Westlake Lodge 1939 - 1986
Vancouver Man’s Log Cabin Built Entirely by Hand
B. E. S. Roberts
He’s a self-reliant young man of 25, with a love of the outdoors and resourcefulness which he has demonstrated on the North Shore hills.
Fred Jones of West Lake had no experience in the woods until three years ago. But two summers ago he tackled, virtually single-handed, the construction of a log cabin 70 by 30 feet and two storeys high.*
He had the assistance of his father, two· axes, saws, a peavey**, block and tackle, hammer. His Vancouver Technical School; training was valuable, especially when it came to hoisting into position a 44-foot ridge pole, weighing a quarter ton.

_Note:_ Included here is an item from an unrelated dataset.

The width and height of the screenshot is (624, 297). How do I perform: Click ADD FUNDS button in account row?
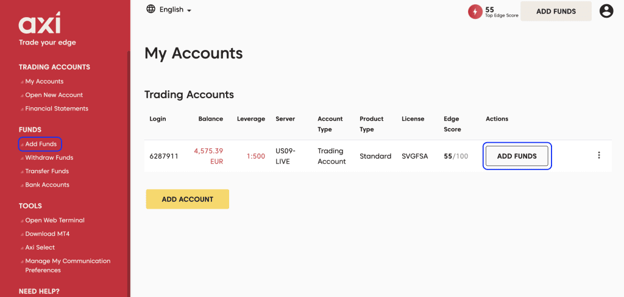(517, 156)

The venture started when his brother, Harry, and a few friends, decided to build: a small cabin. Fred went up to see their early efforts, took one look, said, "No, I don't think that’s quite right . . .” and finished their cabin which: many hikers and skiers now know intimately.
The first part, 40 feet long, was put up summer before last, and finished late in the fall. The second part, 30 feet long was completed last summer.
Only two important components of the lodge were packed up the hill - the flooring and windows. Everything else was carved out of trees at the site - shakes for the roof, split cedar for doors, half-logs for the stairway.
In the first section the ground floor is given over to a gathering place for hikers and skiers. Here they eat their lunches, dry their clothes before the roaring fires. The second floor is filled with bunks - accommodation for 70 overnight guests.
The main floor of the smaller, newer section is devoted to cookstoves and tables – the kitchen where overnight guests prepare their own meals from the grub supply they have packed up the hill.
That's child's play to Fred. Packing heavy canned goods, tools, equipment, supplies of one kind or another, his lanky legs make quick work of the mountain trail. There are those who will agree with him that this trail is 45 minutes from the British Properties road. But there are many more who multiply that time by two, three or even more.
In Winter, when there's plenty of snow and the hillsides are covered with skiers,
More than likely you'll find Fred in the ski house, fitting up some youngster for her first skiing; you'll hear: "Fred; will you wax my skis?" "Fred, will you fix this for me?" "Fred, how's the snow on the Shoulder?" "Fred, did you get the new tip on for me?"
Anyone else but Fred would probably be a bit daft, and good reason, among such a hubbub from morning till night. But spring, summer and winter find him working on improvements to the lodge, clearing a ski run. or fixing the trail.
* The Hollyburn Ski Lodge is 75 by 25 feet and one storey high with an attic used as a dormitory and storage space.
** An implement consisting of a wooden shaft with a metal point and a hinged hook near the end, used to handle logs.